-- Quoted passage start --
A presentation at Mission UX in in San Antonio, TX, USA by Michael Verdi
Hi I’m Michael Verdi and I’m a product designer at Mozilla. In case you don’t know, Mozilla is the non-profit that makes Firefox. About 40% of our company (including me) is remote so I work from my home here in San Antonio where I’m super lucky to spend my days for the last 8 years, designing things for my favorite web browser. I don’t just say that because I work at Mozilla. I work there because it’s true.
This is the Firefox 1.5 download page from a book that I wrote about videoblogging 12 years ago.
Over my time at Mozilla I’ve gotten to work on a lot of interesting projects. I spent some time working on our support website - designing a wiki that can be used by volunteers to write content for multiple versions of Firefox and localize it in nearly 90 languages.
I’ve had couple of brushes with fame while working on Firefox. I made a button to fix all your problems and for no reason central to the plot, it showed up for about 10 frames of a Mr. Robot episode.
-- Quoted passage end --
-- Supplied information start --
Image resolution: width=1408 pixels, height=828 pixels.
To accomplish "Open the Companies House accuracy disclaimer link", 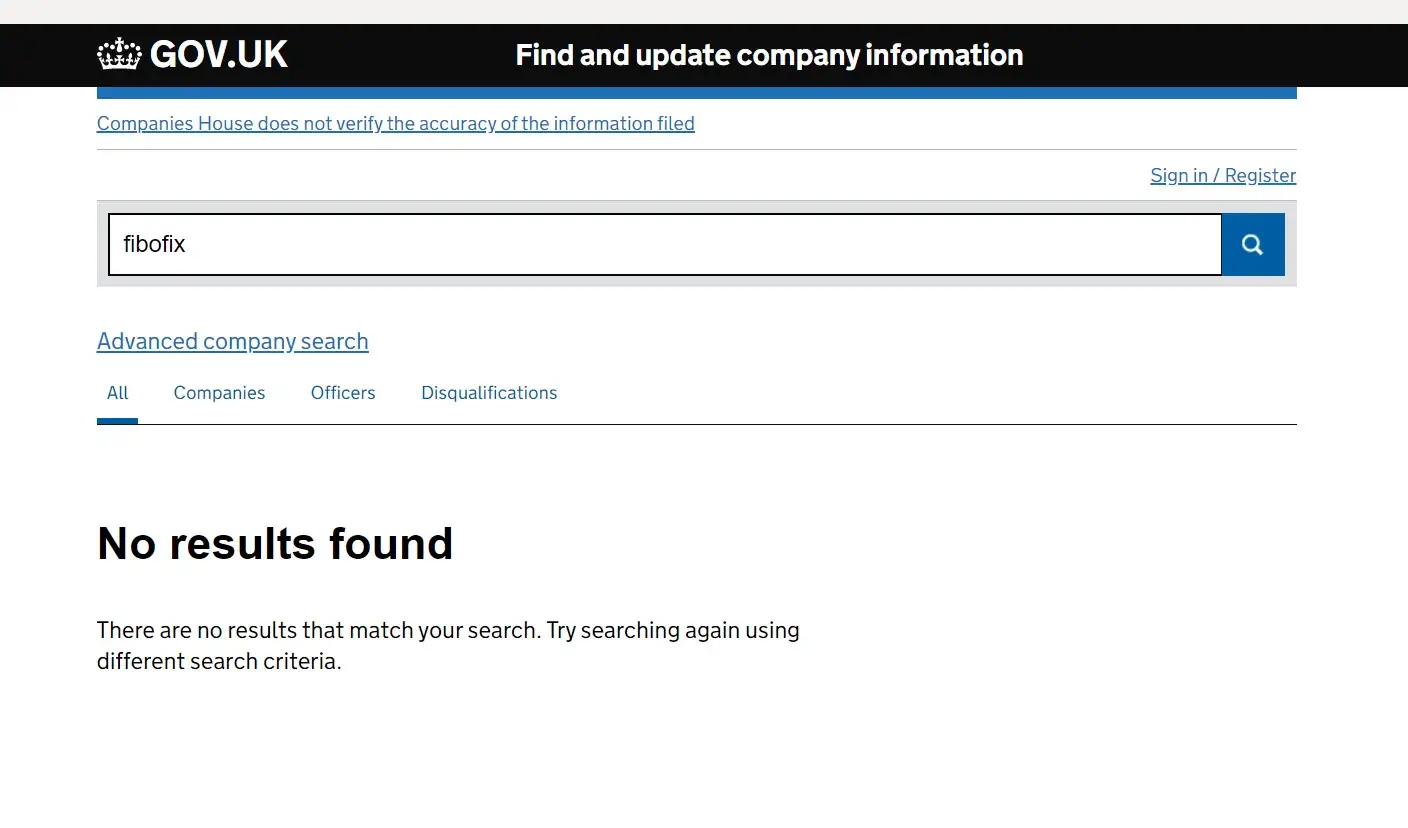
-- Supplied information end --
Tasks to perform
• a. Using the presentation above, answer these:
(i) About what share of Mozilla's company works remotely?
(ii) In nearly how many languages can the support wiki's content be localized?
(iii) In which television show did the button appear?
• b. Extract the passage of the presentation from "I’ve had couple" to "Mr. Robot episode.".

Results by task
• a.
(i) About 40%
(ii) Nearly 90
(iii) Mr. Robot

• b.
I’ve had couple of brushes with fame while working on Firefox. I made a button to fix all your problems and for no reason central to the plot, it showed up for about 10 frames of a Mr. Robot episode.